_EXERCISE REQUIREMENTS_
From the line that includes "Click the breadcrumb" down to the final line of the data below, copy every line exactly and leave the rest out.
::: SOURCE INFORMATION :::
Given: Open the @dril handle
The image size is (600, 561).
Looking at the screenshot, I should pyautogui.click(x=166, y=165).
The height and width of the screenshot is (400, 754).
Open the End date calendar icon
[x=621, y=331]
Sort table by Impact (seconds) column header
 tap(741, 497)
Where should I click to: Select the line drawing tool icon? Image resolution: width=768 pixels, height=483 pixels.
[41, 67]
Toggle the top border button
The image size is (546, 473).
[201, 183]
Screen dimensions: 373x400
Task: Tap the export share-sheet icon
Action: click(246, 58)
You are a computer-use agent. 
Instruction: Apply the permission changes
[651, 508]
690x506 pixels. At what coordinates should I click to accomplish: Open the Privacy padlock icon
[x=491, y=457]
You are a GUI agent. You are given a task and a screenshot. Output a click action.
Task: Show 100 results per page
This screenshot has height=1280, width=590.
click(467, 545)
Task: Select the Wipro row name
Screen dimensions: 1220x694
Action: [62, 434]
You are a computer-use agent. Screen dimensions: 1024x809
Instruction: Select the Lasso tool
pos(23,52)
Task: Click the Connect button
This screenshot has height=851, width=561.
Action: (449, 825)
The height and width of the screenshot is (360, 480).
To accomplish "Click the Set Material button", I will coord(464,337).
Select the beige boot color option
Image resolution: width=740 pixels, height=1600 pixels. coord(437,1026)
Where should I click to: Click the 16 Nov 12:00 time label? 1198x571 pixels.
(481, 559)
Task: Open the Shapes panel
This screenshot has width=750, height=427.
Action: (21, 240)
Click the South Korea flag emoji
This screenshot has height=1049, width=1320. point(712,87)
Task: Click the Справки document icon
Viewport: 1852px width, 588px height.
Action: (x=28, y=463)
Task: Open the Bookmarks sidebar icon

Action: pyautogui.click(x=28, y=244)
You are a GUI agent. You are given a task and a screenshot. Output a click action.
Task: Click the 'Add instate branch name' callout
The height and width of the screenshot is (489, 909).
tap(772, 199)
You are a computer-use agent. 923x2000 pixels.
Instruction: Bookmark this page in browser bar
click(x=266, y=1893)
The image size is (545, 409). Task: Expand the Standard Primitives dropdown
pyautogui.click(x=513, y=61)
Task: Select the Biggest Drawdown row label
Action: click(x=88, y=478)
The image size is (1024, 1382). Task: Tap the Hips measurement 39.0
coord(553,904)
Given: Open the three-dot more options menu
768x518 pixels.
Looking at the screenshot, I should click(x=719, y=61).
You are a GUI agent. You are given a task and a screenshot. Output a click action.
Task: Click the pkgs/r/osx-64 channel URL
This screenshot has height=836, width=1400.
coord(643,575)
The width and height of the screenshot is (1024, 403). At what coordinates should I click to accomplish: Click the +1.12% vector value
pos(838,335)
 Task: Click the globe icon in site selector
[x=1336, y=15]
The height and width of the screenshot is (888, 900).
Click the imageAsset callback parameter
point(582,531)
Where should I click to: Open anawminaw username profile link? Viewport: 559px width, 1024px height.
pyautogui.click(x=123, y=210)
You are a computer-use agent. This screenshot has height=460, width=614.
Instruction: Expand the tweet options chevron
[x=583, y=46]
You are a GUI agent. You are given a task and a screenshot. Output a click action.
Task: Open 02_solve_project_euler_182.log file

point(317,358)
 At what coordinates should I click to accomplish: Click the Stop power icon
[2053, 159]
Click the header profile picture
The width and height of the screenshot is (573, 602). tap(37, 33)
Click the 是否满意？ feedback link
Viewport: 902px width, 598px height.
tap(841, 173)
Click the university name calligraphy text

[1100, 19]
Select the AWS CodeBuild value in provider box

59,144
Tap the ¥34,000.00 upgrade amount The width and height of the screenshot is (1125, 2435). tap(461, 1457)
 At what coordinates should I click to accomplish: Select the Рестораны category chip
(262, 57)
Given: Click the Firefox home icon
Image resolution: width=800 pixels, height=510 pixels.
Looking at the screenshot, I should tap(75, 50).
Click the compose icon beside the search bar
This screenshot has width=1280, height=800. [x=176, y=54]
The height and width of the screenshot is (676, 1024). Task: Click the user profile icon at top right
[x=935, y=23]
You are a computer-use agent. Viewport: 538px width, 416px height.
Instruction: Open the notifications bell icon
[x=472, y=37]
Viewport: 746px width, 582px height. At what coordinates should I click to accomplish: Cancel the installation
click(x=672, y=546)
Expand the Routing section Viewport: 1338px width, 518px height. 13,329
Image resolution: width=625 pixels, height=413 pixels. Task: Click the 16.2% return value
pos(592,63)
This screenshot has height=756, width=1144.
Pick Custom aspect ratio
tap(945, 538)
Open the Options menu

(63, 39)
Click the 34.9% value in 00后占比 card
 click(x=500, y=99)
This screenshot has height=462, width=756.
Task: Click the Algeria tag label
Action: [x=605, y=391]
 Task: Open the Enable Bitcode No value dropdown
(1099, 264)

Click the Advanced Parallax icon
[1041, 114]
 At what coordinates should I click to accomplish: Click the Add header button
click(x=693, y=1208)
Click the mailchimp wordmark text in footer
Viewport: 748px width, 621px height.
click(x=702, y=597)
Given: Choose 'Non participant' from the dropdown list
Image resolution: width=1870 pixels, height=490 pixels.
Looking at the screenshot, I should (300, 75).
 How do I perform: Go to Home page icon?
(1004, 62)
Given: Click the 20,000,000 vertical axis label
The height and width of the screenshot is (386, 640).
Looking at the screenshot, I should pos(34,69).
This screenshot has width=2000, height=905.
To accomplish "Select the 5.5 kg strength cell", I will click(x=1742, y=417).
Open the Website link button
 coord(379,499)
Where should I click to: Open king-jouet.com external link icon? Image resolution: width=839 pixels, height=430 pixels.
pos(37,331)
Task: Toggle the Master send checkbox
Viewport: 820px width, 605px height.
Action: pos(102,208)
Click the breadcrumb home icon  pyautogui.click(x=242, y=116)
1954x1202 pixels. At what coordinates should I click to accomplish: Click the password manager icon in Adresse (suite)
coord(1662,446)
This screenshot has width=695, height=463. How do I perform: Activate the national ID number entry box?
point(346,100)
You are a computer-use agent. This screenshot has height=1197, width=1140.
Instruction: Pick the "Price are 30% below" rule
:::
_ANSWER AREA_
Click the breadcrumb home icon  pyautogui.click(x=242, y=116)
1954x1202 pixels. At what coordinates should I click to accomplish: Click the password manager icon in Adresse (suite)
coord(1662,446)
This screenshot has width=695, height=463. How do I perform: Activate the national ID number entry box?
point(346,100)
You are a computer-use agent. This screenshot has height=1197, width=1140.
Instruction: Pick the "Price are 30% below" rule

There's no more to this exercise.